Art. 118 Abs. 2 und 4 sind auf ihn anzuwenden.
(3)
Zur gemeinsamen Besorgung von Angelegenheiten gleichartiger Aufgabengebiete des
eigenen oder des übertragenen Wirkungsbereiches der Gemeinde können sich
Gemeinden, durch Vereinbarung zu Gemeindeverbänden zusammenschließen, deren
örtlicher Wirkungsbereich auch Bezirks- und Landesgrenzen überschreiten darf.
(4)
Im Interesse der Zweckmäßigkeit kann durch Bundes- oder Landesgesetz die
Bildung von Gemeindeverbänden zur gemeinsamen Besorgung von Angelegenheiten
gleichartiger Aufgabengebiete des eigenen oder des übertragenen
Wirkungsbereiches der Gemeinde vorgesehen werden. Dabei darf die Funktion der
Gemeinden als Selbstverwaltungskörper und Verwaltungssprengel nicht gefährdet
werden. Werden Gemeindeverbände unmittelbar durch die Gesetzgebung oder durch
die Vollziehung eingerichtet, sind die beteiligten Gemeinden vor Kundmachung
des Gesetzes oder vor Erlassung des Verwaltungsaktes zu hören.
(5)
[Die Organisation der Gemeindeverbände wird durch Landesgesetz geregelt.][12]
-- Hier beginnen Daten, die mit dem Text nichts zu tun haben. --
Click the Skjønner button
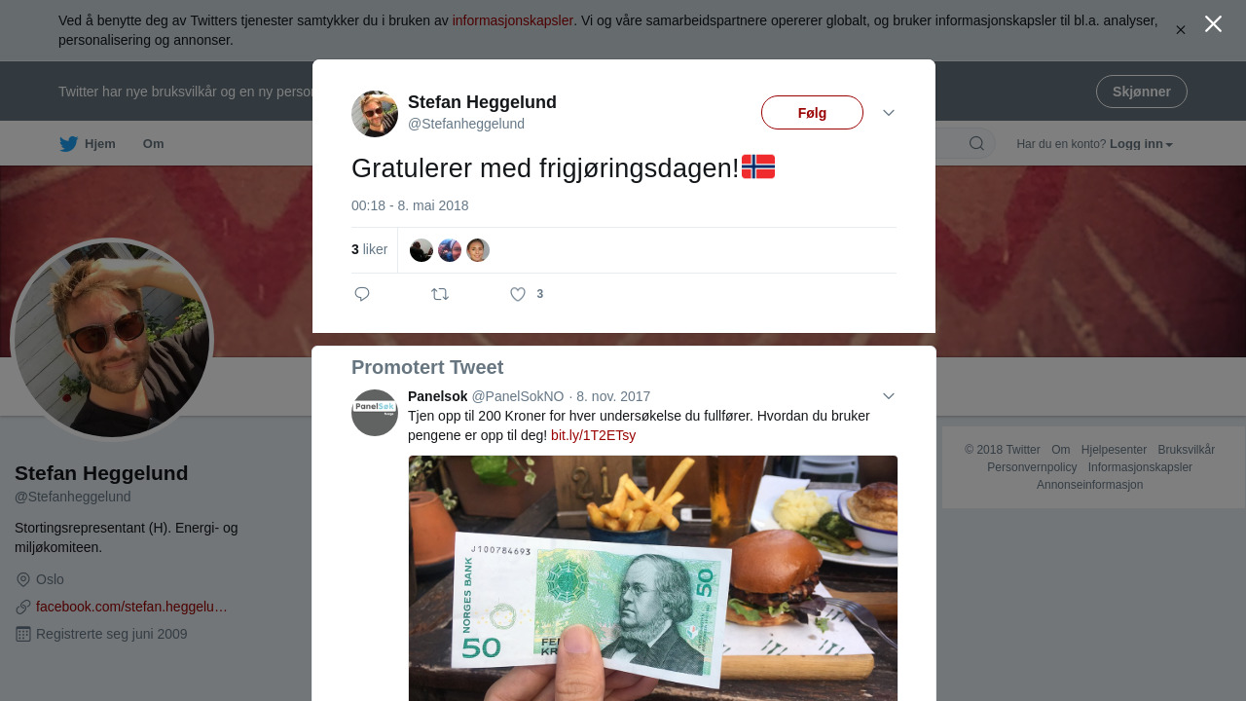 pos(1142,92)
Den verbandsangehörigen Gemeinden ist ein maßgebender Einfluss auf die
Besorgung der Aufgaben der Gemeindeverbände einzuräumen. Für Gemeindeverbände,
die durch Vereinbarung geschaffen werden, sind Bestimmungen über den Beitritt
und den Austritt von Gemeinden sowie über die Auflösung des Gemeindeverbandes
zu treffen. Als Organe sind jedenfalls eine Verbandsversammlung, die aus
gewählten Vertretern aller verbandsangehörigen Gemeinden zu bestehen hat, und
ein/e Vorsitzende/r der Verbandsversammlung vorzusehen. Länderübergreifende
Gemeindeverbände bedürfen einer Vereinbarung gem. Art. 15a zwischen den betreffenden
Ländern, in der auch die Vorgangsweise bei Weisungskonflikten zu regeln ist.
(6) Die Gemeinden haben das Recht, im Interesse der Zweckmäßigkeit, Wirtschaftlichkeit und Sparsamkeit bei der Besorgung von Angelegenheiten des eigenen und übertragenen Wirkungsbereiches der Gemeinde sich auch anderer Formen der Zusammenarbeit zwischen Gemeinden, wie der Bildung von Verwaltungsgemeinschaften, zu bedienen
(10) Art. 119 ist auf die Aufsicht über Regionen und Gemeindeverbände sinngemäß anzuwenden.
[1] Die Organisationskompetenz des Landes sollte sich aus der Verteilung der Gesetzgebungskompetenzen ergeben. Der zweite Satz ist meines Erachtens entbehrlich, ist aber der Sache nach in der Variante berücksichtigt. Diese hat den Vorteil, dass die Hauptfunktion der Gemeinden, nämlich Gesetze zu vollziehen, klar zum Ausdruck kommt.
[2] Ist entbehrlich, ergibt sich aus den Vorschriften der Finanzverfassung.
[3] Könnte im Zusammenhang der Stadt mit eigenem Statut geregelt werden (Art. ).
[4] Die Vorschrift geht davon aus, dass die Vorschriften über allgemeine Vertretungskörper das Wahlrecht nicht an die Staatsbürgerschaft binden, sonst wäre dies hier zu regeln.
[5] Könnte im Zusammenhang mit der Stadt mit eigenem Statut geregelt werden.
[6] Der Rechtszug sollte in Zukunft unmittelbar an das Landesverwalutngsgericht gehen, sodaß sich
[7] Ist meines Erachtens entbehrlich, da jede Behörde derartige Befugnisse nur im öffentlichen Interesse ausüben darf.
[8] Ist meines Erachtens entbehrlich, weil sich ohnedies Grenzen aus de gerichtlichen Stafbefugnis und dem Sachlichkeitsgebot ergeben. Zulässigkeit einer allgemeinen Obergrenze ergibt sich aus der Organisationskompentenz des Landesgesetzgebers.
[9] Ist meines Erachtens entbehrlich, weil Gemeinde ohnedies an Gesetze gebunden ist.
[10] Die Vorschrift geht davon aus, dass Bundesgesetze nur soweit in die Bundesvollziehung fallen, als sie von eigenen Bundesbehörden vollzogen werden. Sie scheint aber auch für den Fall der Beibehaltung der mittelbaren Bundesverwaltung geeignet.
[11] Darunter sind einerseits die die einzelnen Gebiete der Verwaltung regelnden Bundes- und Landesgesetze, andrerseits die Verwaltungsverfahrensgesetze gem. Art. 11 Abs. 2 zu verstehen.
[12] Könnte entfallen, da sich dies aus der allgemeinen Organisationskompetenz des Landes ergibt.